Pain after primary inguinal herniorrhaphy: influence of surgical technique11No competing interests declared.

Abstract
Pain is an important problem after ambulatory hernia repair. To assess the influence of the surgical technique on postoperative pain, two separate randomized, patient-blinded, controlled trials were performed in men with an indirect inguinal hernia. In study A, 48 patients with an internal inguinal ring smaller than 1.5 cm were randomly allocated to either simple extirpation of the hernial sac or extirpation plus annulorrhaphy. In study B, 84 patients with an internal inguinal ring wider than 1.5 cm were randomly allocated to extirpation plus annulorrhaphy or extirpation plus Lichtenstein mesh repair (modified). All operations were performed under unmonitored local anesthesia with standardized perioperative analgesia using methadone and tenoxicam. Pain was scored daily for the first postoperative week and after 4 weeks on a four-point verbal-rank scale (no, light, moderate, or severe pain) during rest, while coughing, and during mobilization (rising to the sitting position).

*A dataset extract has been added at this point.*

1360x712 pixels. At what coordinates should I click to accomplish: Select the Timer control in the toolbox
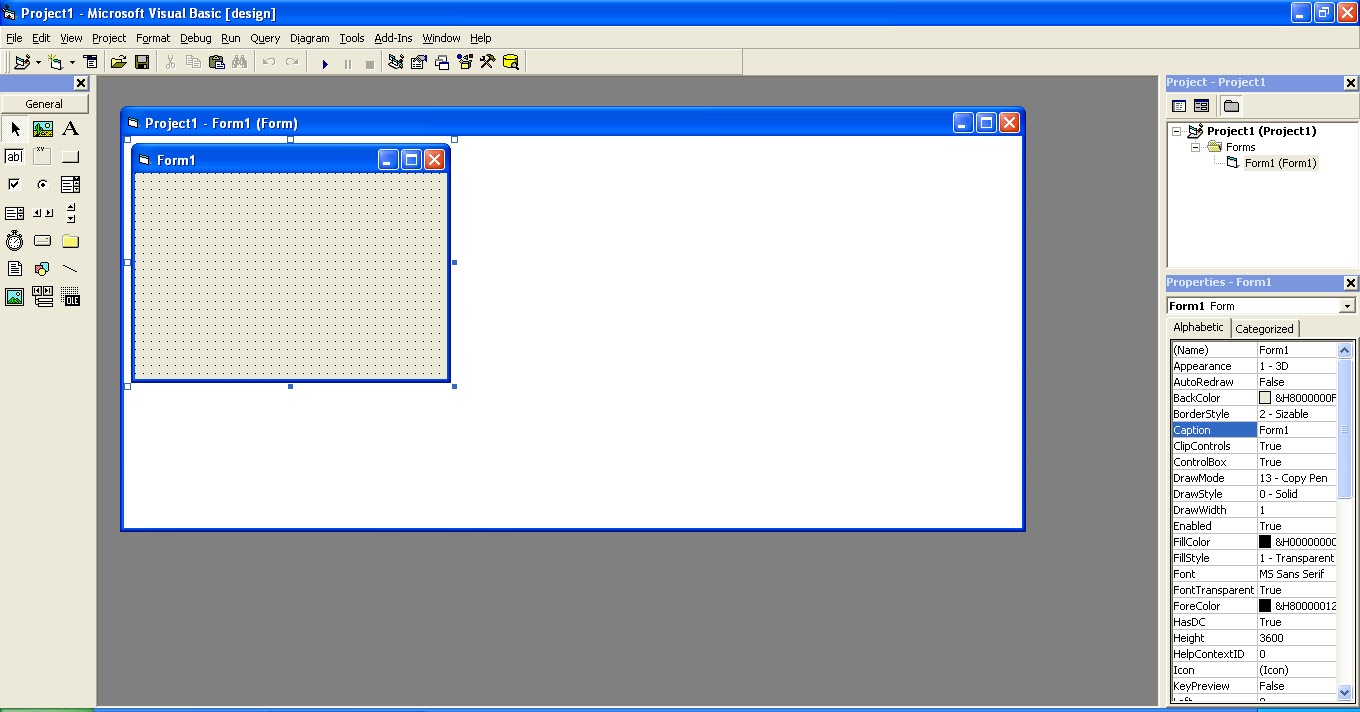click(x=14, y=240)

Use of supplementary analgesics (paracetamol) was recorded. Cumulative daily pain scores for the first postoperative week and the number of patients who used supplementary analgesics were the main outcome measures. There were no significant differences in cumulative pain scores or use of supplementary analgesics between the treatment groups in either study. Cumulative pain scores were significantly higher during coughing and mobilization than during rest in both studies. Choice of surgical technique for open repair of a primary indirect inguinal hernia has no influence on postoperative pain.